A financial consultant or financial advisor is an individual who gives financial advice to potential customers based on his/her expertise and experience in the financial market. In most countries, financial advisers are required to complete certain training and obtain registration with a regulatory agency in order to give financial advice. They are also expected to undergo further training when it comes to financial products and new trends that may emerge in the market. This training and further education increases the chances that financial advisors will provide sound financial advice to their customers.

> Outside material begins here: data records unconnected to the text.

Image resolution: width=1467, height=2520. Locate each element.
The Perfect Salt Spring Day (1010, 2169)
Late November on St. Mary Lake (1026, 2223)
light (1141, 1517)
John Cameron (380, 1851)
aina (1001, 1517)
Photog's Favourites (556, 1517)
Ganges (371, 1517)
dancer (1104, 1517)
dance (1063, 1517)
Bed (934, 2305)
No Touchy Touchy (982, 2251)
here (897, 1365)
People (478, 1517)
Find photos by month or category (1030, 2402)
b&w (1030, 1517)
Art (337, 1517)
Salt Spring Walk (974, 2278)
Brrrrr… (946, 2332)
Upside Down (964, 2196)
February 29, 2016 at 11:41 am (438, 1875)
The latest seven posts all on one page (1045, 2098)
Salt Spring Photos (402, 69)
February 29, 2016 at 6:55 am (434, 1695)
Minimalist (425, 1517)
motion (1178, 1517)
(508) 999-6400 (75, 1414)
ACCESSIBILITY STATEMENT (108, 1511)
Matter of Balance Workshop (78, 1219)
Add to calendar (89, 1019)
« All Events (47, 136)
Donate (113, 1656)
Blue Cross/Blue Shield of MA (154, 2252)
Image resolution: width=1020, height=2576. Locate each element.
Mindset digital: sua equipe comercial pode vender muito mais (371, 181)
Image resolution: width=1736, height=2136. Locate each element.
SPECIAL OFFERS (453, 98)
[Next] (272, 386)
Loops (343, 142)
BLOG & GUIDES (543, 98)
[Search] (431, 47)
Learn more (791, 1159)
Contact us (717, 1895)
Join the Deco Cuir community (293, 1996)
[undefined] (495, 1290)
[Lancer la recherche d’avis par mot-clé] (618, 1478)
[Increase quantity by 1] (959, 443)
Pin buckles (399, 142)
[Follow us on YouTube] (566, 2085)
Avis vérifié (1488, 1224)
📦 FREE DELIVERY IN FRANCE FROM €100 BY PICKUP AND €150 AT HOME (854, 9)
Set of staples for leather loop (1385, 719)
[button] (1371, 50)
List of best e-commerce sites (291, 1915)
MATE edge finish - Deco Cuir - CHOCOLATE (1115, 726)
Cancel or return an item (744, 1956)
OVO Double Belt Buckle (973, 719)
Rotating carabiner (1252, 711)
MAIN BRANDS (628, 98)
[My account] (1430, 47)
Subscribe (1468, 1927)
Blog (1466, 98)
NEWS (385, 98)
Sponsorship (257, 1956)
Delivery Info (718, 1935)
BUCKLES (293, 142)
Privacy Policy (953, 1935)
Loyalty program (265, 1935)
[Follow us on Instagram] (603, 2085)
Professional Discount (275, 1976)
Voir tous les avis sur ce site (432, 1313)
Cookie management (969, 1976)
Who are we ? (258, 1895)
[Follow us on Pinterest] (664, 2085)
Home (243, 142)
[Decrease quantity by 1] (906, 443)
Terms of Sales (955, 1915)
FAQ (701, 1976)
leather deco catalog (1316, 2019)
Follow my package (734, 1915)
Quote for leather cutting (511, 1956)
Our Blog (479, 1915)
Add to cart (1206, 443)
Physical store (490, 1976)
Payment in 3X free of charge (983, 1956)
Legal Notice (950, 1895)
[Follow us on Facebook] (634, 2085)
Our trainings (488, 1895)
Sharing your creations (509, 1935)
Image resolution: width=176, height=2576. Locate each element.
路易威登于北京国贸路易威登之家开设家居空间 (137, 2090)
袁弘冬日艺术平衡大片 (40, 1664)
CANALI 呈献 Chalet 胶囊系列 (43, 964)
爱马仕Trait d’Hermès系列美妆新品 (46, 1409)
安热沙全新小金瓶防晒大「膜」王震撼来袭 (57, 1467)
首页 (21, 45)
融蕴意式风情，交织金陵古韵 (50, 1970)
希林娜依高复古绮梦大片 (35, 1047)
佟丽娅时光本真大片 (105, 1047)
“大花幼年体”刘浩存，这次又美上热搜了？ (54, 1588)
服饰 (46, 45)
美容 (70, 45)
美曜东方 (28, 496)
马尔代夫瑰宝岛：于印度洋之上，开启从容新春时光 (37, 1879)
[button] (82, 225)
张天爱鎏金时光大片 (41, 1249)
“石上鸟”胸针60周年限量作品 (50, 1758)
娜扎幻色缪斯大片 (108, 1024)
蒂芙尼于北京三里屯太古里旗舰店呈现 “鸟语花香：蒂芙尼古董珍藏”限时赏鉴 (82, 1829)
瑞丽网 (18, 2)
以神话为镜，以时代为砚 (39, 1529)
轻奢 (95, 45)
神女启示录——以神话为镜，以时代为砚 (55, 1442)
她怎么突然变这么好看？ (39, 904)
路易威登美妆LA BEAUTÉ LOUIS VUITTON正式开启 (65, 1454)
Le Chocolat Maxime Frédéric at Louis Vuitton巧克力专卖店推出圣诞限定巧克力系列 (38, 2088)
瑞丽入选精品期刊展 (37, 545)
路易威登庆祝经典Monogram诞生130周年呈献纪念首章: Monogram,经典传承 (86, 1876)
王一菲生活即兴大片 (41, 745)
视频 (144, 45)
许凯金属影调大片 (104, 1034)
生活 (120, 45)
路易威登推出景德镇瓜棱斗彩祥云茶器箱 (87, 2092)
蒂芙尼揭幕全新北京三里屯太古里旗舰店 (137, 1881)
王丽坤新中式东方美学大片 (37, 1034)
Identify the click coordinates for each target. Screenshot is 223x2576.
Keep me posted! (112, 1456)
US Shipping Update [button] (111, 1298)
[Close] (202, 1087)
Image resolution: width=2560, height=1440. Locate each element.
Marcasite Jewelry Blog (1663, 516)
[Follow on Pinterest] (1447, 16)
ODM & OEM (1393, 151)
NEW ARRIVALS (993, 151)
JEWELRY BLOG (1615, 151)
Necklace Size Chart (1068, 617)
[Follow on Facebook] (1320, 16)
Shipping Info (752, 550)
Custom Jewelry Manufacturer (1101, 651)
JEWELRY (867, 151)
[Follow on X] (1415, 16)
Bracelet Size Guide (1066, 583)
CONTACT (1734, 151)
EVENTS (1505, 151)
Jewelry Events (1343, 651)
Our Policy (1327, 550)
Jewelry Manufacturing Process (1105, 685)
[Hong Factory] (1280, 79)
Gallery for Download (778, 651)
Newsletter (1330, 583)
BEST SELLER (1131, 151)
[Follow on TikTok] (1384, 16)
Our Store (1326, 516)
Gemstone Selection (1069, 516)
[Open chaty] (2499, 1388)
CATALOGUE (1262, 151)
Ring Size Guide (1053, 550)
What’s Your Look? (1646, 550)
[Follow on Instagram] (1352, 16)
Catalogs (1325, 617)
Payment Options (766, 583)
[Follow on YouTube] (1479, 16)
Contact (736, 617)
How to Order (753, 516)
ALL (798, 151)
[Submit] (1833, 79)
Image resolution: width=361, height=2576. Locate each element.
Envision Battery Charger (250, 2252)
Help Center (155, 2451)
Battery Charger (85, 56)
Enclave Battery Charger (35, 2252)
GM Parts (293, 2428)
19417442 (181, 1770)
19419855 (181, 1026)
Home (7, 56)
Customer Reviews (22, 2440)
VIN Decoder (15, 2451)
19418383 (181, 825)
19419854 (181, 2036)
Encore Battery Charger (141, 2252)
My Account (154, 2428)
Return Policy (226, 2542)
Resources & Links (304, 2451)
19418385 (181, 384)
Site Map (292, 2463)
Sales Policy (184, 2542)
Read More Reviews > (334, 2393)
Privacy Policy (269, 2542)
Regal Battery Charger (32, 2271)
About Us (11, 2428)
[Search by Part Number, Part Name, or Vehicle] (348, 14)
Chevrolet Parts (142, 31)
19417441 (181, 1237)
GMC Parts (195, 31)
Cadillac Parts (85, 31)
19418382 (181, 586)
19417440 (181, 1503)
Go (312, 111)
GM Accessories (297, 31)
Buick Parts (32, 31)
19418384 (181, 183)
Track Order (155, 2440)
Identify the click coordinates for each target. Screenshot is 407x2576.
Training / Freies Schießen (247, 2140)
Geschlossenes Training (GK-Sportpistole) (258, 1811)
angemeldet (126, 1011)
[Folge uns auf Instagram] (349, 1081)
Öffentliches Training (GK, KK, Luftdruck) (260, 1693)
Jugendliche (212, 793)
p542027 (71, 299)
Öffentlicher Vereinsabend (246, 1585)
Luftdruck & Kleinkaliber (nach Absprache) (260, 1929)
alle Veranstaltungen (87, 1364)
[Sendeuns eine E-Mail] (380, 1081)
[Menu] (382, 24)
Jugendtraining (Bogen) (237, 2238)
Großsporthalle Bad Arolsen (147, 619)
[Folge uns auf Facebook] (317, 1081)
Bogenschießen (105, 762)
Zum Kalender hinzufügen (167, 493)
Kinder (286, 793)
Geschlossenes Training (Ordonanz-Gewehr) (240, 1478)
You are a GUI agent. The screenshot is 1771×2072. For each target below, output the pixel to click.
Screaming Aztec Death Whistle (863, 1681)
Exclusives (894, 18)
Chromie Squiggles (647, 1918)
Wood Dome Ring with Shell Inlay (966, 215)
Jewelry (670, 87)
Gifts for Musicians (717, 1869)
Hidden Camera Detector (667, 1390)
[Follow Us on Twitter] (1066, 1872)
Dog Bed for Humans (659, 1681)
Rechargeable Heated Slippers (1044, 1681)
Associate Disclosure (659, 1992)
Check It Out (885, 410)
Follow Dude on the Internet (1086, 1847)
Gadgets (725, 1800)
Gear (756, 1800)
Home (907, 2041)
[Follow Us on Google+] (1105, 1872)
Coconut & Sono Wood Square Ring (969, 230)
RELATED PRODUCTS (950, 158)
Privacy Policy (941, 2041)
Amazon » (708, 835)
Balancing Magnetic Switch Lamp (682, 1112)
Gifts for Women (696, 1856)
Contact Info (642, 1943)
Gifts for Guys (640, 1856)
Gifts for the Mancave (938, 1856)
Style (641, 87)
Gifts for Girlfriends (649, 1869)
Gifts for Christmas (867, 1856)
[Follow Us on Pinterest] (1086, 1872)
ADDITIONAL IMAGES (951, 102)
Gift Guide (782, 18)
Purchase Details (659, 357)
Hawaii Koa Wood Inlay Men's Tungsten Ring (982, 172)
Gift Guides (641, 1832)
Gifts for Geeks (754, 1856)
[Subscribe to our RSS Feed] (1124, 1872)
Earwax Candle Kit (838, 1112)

According to the law, financial advisors should at least have a four-year degree from an accredited university or college and pass the CFA exam. Furthermore, financial advisors can choose to get either a commission or a fee-based job depending on their personal preferences. Some prefer to work independently while others prefer to work for firms that work on a commission-based basis. Most firms however prefer financial advisors who are licensed or certified by a state agency such as the Securities and Exchange Commission (SEC). The most important requirement is that financial advisors meet the fiduciary standard, which means they must follow the rules and guidelines set forth by the SEC to protect the interests of their clients. Financial advisers who are registered with the SEC face fewer conflicts of interest compared to those who are not registered.
Tax Planning and Fiduciary Standard. Financial advisers work with their clients to determine what is in their best interest, both financially and emotionally, and recommend investments accordingly. They assist their clients with tax planning, retirement planning, and asset protection, among other things. The goal of every financial advisor is to help their clients achieve their goals and prevent future losses. This means that a good financial advisor provides valuable and relevant information, develops investment strategies, and provides advice related to insurance, investments, estate planning, and tax planning.
Estate Planning and Retirement. Financial advisors also help their clients create financial goals, obtain funding, and create appropriate estate plan settlements, all while assisting them with goals and funding. Financial advisors can work with individuals, couples, or groups and can recommend individual solutions or group solutions depending on the goals, needs, and assets of their clients. An estate plan ensures that beneficiaries (children, relatives) will receive proper financial support in the event of the death of the primary owner.
Investment Management. Financial advisors also provide investment management services, which involve providing advice on how to increase returns, reduce risk, and protect wealth. Typical services include asset protection strategies, investment in low risk investments, tax planning, and securing funds through estate plans and trusts. Most fee-based financial advisors work with banks, brokerages, and independent investors. There are no commissions involved, so independent advisors generally charge less than investment banks, brokerages, and insurance companies.
Financial Advisor Business Model. Many financial advisors provide a wide range of investment products such as mutual funds, stock funds, bond funds, estate planning and investment vehicles such as tax lien certificates and mortgage notes. Some focus on one or two investment options, whereas others offer a full range of products for all of the most popular investment options. Regardless of what type of financial advisor business model an advisor works with, there is a need for someone to make money investing and providing advice. This need is usually fulfilled by commission pay outs to the advisors.